Mais Bouillé et Fersen avaient l’habitude de voyager et connaissaient parfaitement les conditions dans lesquelles s’opéraient à l’époque des déplacements de cette importance.

Le voyage devait se poursuivre sans danger après Châlons parce que là commençait la zone de commandement du marquis de Bouillé. Dès Pont-de-Somme-Vesle, où se trouve le premier relais après Châlons, les voyageurs trouveront quarante hussards commandés par le duc de Choiseul qui les escorteront jusqu’à Sainte-Menehould, où quarante dragons du Régiment-Royal prendront la relève. Les hussards de Choiseul auront alors pour mission de barrer, sans laisser passer qui que ce soit, la route de Verdun et le raccourci qui, à travers bois, mène de Sainte-Menehould à Varennes. L’escorte se gonflera ensuite au fil de la route jusqu’à Montmédy. La famille royale s’installera au château de Tonelle, à une lieue et demie de la ville.

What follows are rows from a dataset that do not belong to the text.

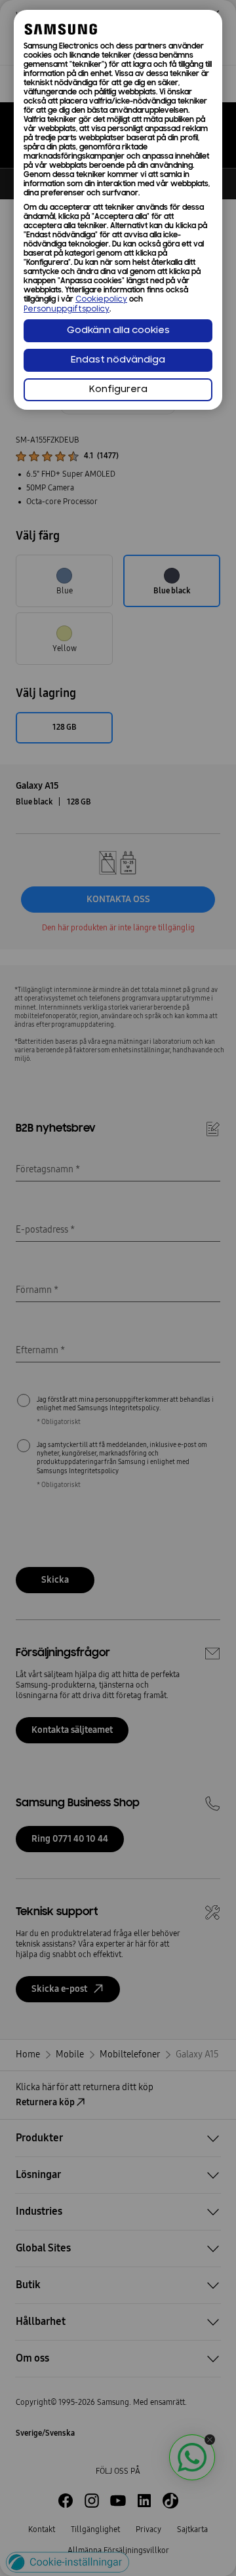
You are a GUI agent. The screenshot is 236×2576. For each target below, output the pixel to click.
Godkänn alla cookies (118, 331)
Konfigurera (118, 390)
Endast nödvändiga (118, 360)
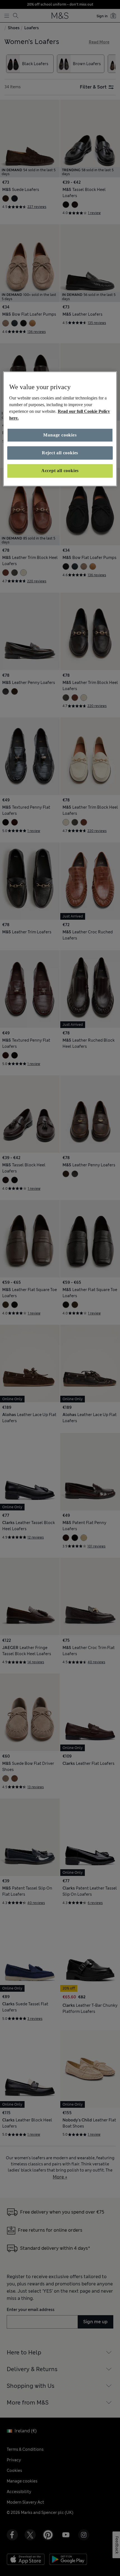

À cette époque, il fallait un passeport pour circuler, même sans franchir la frontière. Fersen présente donc à la signature du ministre Montmorin un document établi au nom d’une certaine baronne de Korff, veuve d’un colonel russe, qui désire se rendre à Francfort avec deux enfants, une femme, un valet de chambre et trois domestiques. On ne sait pourquoi l’une des femmes qui voyageront dans la berline (Madame Élisabeth et Madame de Tourzel) n’est pas mentionnée, pas plus que les deux femmes de chambre qui utiliseront le cabriolet.

Le départ est fixé au 6 juin. Mais on décide de repousser cette date afin de toucher, le 7 ou le 8, les deux millions de la liste civile. On s’aperçoit ensuite qu’une femme de chambre très démocrate, Madame Rochereuil, chargée de la chaise percée du Dauphin, ne doit quitter son service que le 11. Par prudence ( !), on décide d’attendre son départ.
On arrête finalement la date du 19 et Bouillé prend ses dispositions, répartissant ses détachements comme prévu. Mais Madame Rochereuil prolonge soudain son service jusqu’au 20. Il est donc décidé de partir le 20, entre 23 et 24 h 00. Ce dernier retard contraria vivement Bouillé qui craignait qu’en prolongeant le séjour de ses troupes le long de la route il n’inquiète les populations.

Outre les bavardages, outre les essais de la berline, outre les retards, Marie-Antoinette commet l’imprudence d’envoyer en Belgique un énorme nécessaire, soi-disant à sa sœur Marie-Christine. Le bureau de l’assemblée, la municipalité de Paris, l’état-major de la garde nationale croulent sous les dénonciations. Elles ne sont pas prises au sérieux : il semble impossible que Louis XVI puisse sortir des Tuileries.

Le départ


Il est précédé d’une imprudence catastrophique commise par Marie-Antoinette. Elle estime ne pas pouvoir se passer à Montmédy des services divins de son coiffeur, Léonard, celui-là même qui, depuis quinze ans, impose à toutes les femmes de la Cour des coiffures absolument extravagantes.
Dans l’après-midi du 20 juin, un valet de pied vient le chercher dans la petite chambre qu’il occupe sous les combles du château : la Reine le demande de toute urgence. Sitôt introduit dans le salon où la famille royale est réunie avant le repas, Marie-Antoinette lui confie une lettre à porter séance tenante au duc de Choiseul, rue d’Artois, avec cette recommandation : Obéissez-lui exactement comme à moi-même, sans réflexion et sans la moindre résistance.
Un quart d’heure plus tard, le duc brûle la lettre devant Léonard, qui s’étonne, et embarque le malheureux dans son cabriolet qui prend la route de Bondy. Devant les lamentations du coiffeur, Choiseul lui apprend qu’il l’emmène vers la frontière où il doit trouver une lettre de la plus haute importance pour la Reine. Le duc ne pouvant la lui remettre lui-même, la Reine a choisi Léonard comme messager.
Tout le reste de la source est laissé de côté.